Immune cell migration is impeded in Huntington's disease
Huntington disease (HD) is an incurable neurodegenerative disease caused by a mutation in the huntingtin gene (htt). Though most of the symptoms of HD are neurological, the mutant HTT protein is expressed in non-neural cells as well.
In this issue of the Journal of Clinical Investigation, researchers led by Paul Muchowski at the J. David Gladstone Institutes in San Franscisco examined the role of immune cells in HD.
Immune cells known as microglia, which were isolated from the brains of HD mice, as well as immune cells from the peripheral blood were found to be defective in their ability to migrate.
Interestingly, the immune cell defects were apparent prior to the onset of HD symptoms.
This study suggests that changes in immune cell function may underlie some of the symptoms of HD.

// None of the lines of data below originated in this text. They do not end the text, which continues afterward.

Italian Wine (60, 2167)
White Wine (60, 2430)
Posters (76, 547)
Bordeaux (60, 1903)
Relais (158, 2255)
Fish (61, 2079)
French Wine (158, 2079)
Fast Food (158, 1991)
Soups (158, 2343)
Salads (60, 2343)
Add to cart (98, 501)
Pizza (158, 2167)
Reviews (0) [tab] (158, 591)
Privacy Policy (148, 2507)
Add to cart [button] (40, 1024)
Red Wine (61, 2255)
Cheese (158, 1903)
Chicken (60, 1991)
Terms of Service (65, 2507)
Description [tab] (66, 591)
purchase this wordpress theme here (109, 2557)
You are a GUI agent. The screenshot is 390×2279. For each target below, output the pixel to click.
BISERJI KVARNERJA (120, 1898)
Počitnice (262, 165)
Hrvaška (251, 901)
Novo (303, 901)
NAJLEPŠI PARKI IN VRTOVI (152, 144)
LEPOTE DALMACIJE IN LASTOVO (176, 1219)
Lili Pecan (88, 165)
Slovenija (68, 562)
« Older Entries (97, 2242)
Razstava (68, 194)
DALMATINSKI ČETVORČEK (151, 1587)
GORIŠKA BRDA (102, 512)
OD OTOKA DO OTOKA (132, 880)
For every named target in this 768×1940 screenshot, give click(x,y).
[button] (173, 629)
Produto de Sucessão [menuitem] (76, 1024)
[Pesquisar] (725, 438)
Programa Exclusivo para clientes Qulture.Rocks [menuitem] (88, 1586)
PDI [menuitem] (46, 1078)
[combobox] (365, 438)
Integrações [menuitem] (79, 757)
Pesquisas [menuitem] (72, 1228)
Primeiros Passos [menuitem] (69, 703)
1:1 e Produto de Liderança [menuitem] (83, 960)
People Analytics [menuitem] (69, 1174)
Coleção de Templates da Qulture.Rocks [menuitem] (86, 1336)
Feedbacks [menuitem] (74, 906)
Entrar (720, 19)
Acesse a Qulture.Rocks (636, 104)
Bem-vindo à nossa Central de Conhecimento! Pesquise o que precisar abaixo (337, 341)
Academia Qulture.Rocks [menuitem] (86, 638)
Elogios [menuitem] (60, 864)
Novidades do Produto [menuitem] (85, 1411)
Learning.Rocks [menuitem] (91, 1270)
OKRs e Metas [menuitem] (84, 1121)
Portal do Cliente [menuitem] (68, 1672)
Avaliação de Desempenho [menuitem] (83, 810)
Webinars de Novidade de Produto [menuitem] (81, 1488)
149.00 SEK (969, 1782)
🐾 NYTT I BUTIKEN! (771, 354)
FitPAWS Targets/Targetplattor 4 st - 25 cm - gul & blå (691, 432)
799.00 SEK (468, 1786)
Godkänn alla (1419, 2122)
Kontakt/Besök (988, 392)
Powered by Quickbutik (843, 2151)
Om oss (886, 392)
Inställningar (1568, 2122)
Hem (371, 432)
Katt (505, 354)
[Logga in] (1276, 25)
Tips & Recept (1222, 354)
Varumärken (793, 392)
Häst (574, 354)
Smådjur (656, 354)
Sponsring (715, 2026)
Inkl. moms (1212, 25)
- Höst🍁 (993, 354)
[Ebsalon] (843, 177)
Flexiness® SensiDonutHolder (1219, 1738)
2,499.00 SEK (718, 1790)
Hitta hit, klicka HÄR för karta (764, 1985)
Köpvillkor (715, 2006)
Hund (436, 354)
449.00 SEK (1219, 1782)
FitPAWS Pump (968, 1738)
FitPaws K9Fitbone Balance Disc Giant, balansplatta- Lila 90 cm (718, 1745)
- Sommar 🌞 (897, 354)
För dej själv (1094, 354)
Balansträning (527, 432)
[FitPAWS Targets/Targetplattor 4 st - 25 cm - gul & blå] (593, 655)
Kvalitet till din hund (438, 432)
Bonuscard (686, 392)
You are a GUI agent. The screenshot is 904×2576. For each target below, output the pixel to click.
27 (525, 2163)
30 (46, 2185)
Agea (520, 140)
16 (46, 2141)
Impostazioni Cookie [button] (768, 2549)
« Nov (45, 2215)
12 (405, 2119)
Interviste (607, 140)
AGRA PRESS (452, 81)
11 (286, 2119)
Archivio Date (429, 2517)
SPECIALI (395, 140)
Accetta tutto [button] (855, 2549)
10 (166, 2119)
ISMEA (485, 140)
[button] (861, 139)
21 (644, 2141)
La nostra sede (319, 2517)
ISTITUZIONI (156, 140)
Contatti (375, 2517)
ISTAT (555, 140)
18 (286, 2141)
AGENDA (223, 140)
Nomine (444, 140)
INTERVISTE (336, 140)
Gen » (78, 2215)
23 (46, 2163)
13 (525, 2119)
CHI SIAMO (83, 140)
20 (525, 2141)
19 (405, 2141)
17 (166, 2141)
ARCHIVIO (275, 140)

J Clin Invest. 2012;122(12):4737–4747. doi:10.1172/JCI64484
In Huntington disease (HD), immune cells are activated before symptoms arise; however, it is unclear how the expression of mutant huntingtin (htt) compromises the normal functions of immune cells. Here we report that primary microglia from early postnatal HD mice were profoundly impaired in their migration to chemotactic stimuli, and expression of a mutant htt fragment in microglial cell lines was sufficient to reproduce these deficits. Microglia expressing mutant htt had a retarded response to a laser-induced brain injury in vivo. Leukocyte recruitment was defective upon induction of peritonitis in HD mice at early disease stages and was normalized upon genetic deletion of mutant htt in immune cells. Migration was also strongly impaired in peripheral immune cells from pre-manifest human HD patients. Defective actin remodeling in immune cells expressing mutant htt likely contributed to their migration deficit. Our results suggest that these functional changes may contribute to immune dysfunction and neurodegeneration in HD, and may have implications for other polyglutamine expansion diseases in which mutant proteins are ubiquitously expressed.